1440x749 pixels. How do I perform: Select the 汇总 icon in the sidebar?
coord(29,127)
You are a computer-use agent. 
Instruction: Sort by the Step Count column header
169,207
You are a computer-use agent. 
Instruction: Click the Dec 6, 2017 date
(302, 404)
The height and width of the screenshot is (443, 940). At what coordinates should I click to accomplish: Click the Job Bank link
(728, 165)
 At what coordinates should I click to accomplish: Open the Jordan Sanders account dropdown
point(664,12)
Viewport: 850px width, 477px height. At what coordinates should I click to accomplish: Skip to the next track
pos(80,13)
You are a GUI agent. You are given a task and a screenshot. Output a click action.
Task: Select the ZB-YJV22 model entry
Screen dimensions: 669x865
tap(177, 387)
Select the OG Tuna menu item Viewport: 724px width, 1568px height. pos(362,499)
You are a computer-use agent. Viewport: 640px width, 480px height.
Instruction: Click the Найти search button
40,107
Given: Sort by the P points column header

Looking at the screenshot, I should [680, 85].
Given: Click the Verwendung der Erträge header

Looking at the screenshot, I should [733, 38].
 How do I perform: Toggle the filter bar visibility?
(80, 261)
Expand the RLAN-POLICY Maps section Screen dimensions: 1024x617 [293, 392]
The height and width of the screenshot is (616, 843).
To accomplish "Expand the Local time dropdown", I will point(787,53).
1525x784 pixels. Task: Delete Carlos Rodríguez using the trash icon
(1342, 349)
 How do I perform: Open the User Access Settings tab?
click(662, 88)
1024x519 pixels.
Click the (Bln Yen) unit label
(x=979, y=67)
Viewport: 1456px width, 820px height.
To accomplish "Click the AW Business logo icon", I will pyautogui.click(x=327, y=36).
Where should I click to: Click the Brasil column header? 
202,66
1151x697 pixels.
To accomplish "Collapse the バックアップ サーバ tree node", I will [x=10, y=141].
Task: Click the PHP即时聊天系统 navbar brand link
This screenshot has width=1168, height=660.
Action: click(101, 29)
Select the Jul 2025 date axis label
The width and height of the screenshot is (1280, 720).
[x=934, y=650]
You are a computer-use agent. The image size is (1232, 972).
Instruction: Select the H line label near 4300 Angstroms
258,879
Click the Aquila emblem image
::::::::
## What is needed
Reproduce every line of the material above exactly.

## Solution to this exercise
1440x749 pixels. How do I perform: Select the 汇总 icon in the sidebar?
coord(29,127)
You are a computer-use agent. 
Instruction: Sort by the Step Count column header
169,207
You are a computer-use agent. 
Instruction: Click the Dec 6, 2017 date
(302, 404)
The height and width of the screenshot is (443, 940). At what coordinates should I click to accomplish: Click the Job Bank link
(728, 165)
 At what coordinates should I click to accomplish: Open the Jordan Sanders account dropdown
point(664,12)
Viewport: 850px width, 477px height. At what coordinates should I click to accomplish: Skip to the next track
pos(80,13)
You are a GUI agent. You are given a task and a screenshot. Output a click action.
Task: Select the ZB-YJV22 model entry
Screen dimensions: 669x865
tap(177, 387)
Select the OG Tuna menu item Viewport: 724px width, 1568px height. pos(362,499)
You are a computer-use agent. Viewport: 640px width, 480px height.
Instruction: Click the Найти search button
40,107
Given: Sort by the P points column header

Looking at the screenshot, I should [680, 85].
Given: Click the Verwendung der Erträge header

Looking at the screenshot, I should [733, 38].
 How do I perform: Toggle the filter bar visibility?
(80, 261)
Expand the RLAN-POLICY Maps section Screen dimensions: 1024x617 [293, 392]
The height and width of the screenshot is (616, 843).
To accomplish "Expand the Local time dropdown", I will point(787,53).
1525x784 pixels. Task: Delete Carlos Rodríguez using the trash icon
(1342, 349)
 How do I perform: Open the User Access Settings tab?
click(662, 88)
1024x519 pixels.
Click the (Bln Yen) unit label
(x=979, y=67)
Viewport: 1456px width, 820px height.
To accomplish "Click the AW Business logo icon", I will pyautogui.click(x=327, y=36).
Where should I click to: Click the Brasil column header? 
202,66
1151x697 pixels.
To accomplish "Collapse the バックアップ サーバ tree node", I will [x=10, y=141].
Task: Click the PHP即时聊天系统 navbar brand link
This screenshot has width=1168, height=660.
Action: click(101, 29)
Select the Jul 2025 date axis label
The width and height of the screenshot is (1280, 720).
[x=934, y=650]
You are a computer-use agent. The image size is (1232, 972).
Instruction: Select the H line label near 4300 Angstroms
258,879
Click the Aquila emblem image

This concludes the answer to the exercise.